I did my first track workout in over a year last night. I’m flabbergasted by how much speed I’ve lost in recent years… Still, I’m feeling quite fit these days, and if I can’t get my legs to turn over as fast as they did in the second Clinton Administration, then I can live with that.
I’ve been thinking quite a bit about aging. I’m 38, and it’s really only in the past year that I’ve started to encounter real evidence of physical decline. My muscles don’t recover quite as fast from a long run as they used to; my speed is not what it was. As I found out this summer, if I really want to get back down to the weight I was five or six years ago, I can’t just go back to eating the way I did. As they say in Twelve Step programs, "the road gets narrower"; when it comes to my aging metabolism, my body’s ability to burn off fat and sugar has noticeably declined.
We’ve also finished hiring a new "crop" of full-time faculty at Pasadena City College. Up until recently, I was still the youngest full-time instructor in my division. For a decade, I was the "baby" of the department. To be frank, I liked that status. I got to play the role of the young hothead in more than one faculty meeting, and I assure you that that was a deeply satisfying part to play. As I wrote a few months ago, the average age of new hires has been rising dramatically in recent years. Though I was given a tenure-track job at 27, and many of my older colleagues were hired at similar ages, fewer and fewer twenty-somethings are getting full-time posts.

# [Exercise]
Reproduce the stretch of the text on aging from "I did my first" through "has noticeably declined.".

# [Data shown]
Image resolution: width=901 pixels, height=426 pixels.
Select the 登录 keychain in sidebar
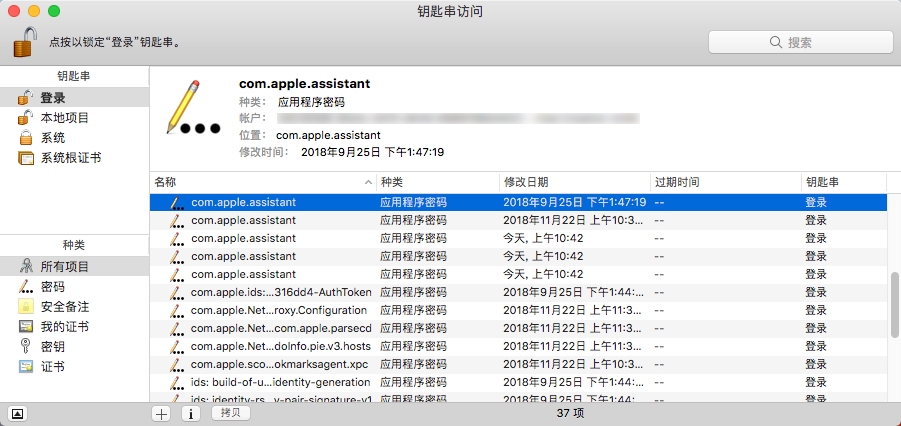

# [Solution for this task]
I did my first track workout in over a year last night. I’m flabbergasted by how much speed I’ve lost in recent years… Still, I’m feeling quite fit these days, and if I can’t get my legs to turn over as fast as they did in the second Clinton Administration, then I can live with that.
I’ve been thinking quite a bit about aging. I’m 38, and it’s really only in the past year that I’ve started to encounter real evidence of physical decline. My muscles don’t recover quite as fast from a long run as they used to; my speed is not what it was. As I found out this summer, if I really want to get back down to the weight I was five or six years ago, I can’t just go back to eating the way I did. As they say in Twelve Step programs, "the road gets narrower"; when it comes to my aging metabolism, my body’s ability to burn off fat and sugar has noticeably declined.